* **Passage for review**:
□ □ □
Wednesday, December 9, 2009

Vive what difference?












Are there evolutionary differences between the sexes that mitigate against gender equality? This is the vexing new field of scientific research called evolutionary psychology ("evo-psych"), highly controversial and politically incorrect, but one that can't be ignored-- as shown in this report by Kay Hymowitz in City Journal.
Begley is right that pop evolutionary psychology often bears about the same relation to science as an episode of The Flintstones does to the Pleistocene era. But she’s wrong about the field’s being on its way out. If anything, recent findings in primatology, neuroscience, and genetics have given evo-psych new life. Scientists in these fields, many of them women, have lent support to some deeply controversial ideas about differences between the sexes. Among the most troubling for women like Rosin is that their inner conflict between child rearing and independence may be a battle between two powerful evolutionary forces.
If there’s one part of evolutionary thinking that spells bad news for the feminist worldview, it is parental-investment theory, an idea originally proposed by Harvard professor Robert Trivers. Trivers was attempting to clarify Darwin’s theory of sexual selection, which went something like this: females of most species are more particular about their mates than males are. That means males must compete for female attention; hence the colorful tails of peacocks and the lovely songs of many male birds.
□ □ □
Stored records:
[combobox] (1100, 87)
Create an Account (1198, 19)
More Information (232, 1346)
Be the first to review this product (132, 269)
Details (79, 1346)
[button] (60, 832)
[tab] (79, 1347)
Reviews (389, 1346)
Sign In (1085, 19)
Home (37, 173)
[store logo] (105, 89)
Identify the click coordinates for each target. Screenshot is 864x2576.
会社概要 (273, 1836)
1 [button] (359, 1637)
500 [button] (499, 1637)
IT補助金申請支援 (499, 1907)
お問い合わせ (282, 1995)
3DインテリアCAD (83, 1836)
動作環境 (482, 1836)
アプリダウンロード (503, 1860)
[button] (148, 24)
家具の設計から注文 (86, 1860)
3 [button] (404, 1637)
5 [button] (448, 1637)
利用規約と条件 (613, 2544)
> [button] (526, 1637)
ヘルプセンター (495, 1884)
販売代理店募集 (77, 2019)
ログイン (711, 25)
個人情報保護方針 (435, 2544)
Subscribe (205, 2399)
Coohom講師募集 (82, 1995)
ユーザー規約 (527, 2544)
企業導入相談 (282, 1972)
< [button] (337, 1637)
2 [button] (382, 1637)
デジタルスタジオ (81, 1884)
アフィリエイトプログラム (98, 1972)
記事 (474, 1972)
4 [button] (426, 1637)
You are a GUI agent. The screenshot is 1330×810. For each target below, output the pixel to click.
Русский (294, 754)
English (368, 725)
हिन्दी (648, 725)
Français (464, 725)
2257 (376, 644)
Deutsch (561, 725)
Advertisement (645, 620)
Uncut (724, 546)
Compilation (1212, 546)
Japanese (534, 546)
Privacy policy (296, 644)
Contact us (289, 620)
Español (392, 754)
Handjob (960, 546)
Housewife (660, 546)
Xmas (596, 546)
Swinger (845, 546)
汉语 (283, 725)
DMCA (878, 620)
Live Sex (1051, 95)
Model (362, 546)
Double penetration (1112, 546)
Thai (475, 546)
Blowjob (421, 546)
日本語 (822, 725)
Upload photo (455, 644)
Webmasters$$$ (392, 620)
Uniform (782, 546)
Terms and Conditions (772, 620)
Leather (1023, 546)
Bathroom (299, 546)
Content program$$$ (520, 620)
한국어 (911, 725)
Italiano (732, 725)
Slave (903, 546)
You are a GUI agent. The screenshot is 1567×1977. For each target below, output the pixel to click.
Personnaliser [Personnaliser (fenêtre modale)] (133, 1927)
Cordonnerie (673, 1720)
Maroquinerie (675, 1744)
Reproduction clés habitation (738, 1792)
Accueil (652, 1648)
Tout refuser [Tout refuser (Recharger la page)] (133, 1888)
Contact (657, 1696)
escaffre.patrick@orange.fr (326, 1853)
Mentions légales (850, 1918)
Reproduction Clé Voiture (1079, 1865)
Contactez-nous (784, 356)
□ □ □
* **Exercise 1**:
In the piece on evolutionary psychology, rewrite everything from "If there’s one" down to "many male birds.", putting "pheasants" wherever "peacocks" appears.
* **Exercise 2**:
Answer these questions about the piece on evolutionary psychology:
(a) In which publication did Kay Hymowitz's report appear?
(b) Who first proposed parental-investment theory?
(c) What two examples does the piece give of males competing for female attention?
* **Exercise 3**:
Resume the piece on evolutionary psychology and sex differences, picking up right after its final sentence.

* **Reply 1**:
If there’s one part of evolutionary thinking that spells bad news for the feminist worldview, it is parental-investment theory, an idea originally proposed by Harvard professor Robert Trivers. Trivers was attempting to clarify Darwin’s theory of sexual selection, which went something like this: females of most species are more particular about their mates than males are. That means males must compete for female attention; hence the colorful tails of pheasants and the lovely songs of many male birds.

* **Reply 2**:
(a) City Journal
(b) Robert Trivers, a Harvard professor
(c) The colorful tails of peacocks and the lovely songs of many male birds

* **Reply 3**:
But why should females be pickier than males? In 1972, Trivers offered an answer. He observed that in just about every species, it’s the females that gestate the young. When an animal nurses its offspring, as is the case with mammals, that’s part of the female job description, too. It is also mostly females who feed and guard the kids. In fact, females do nearly everything that increases the survival, and eventual reproductive success, of their offspring. Trivers concluded, logically enough, that as the sex with so much more at stake in gestating and feeding, females would take a stronger interest in their young. Females, as he put it, “invest” more than males—and that includes being cautious about their sexual partners, the fathers of their offspring.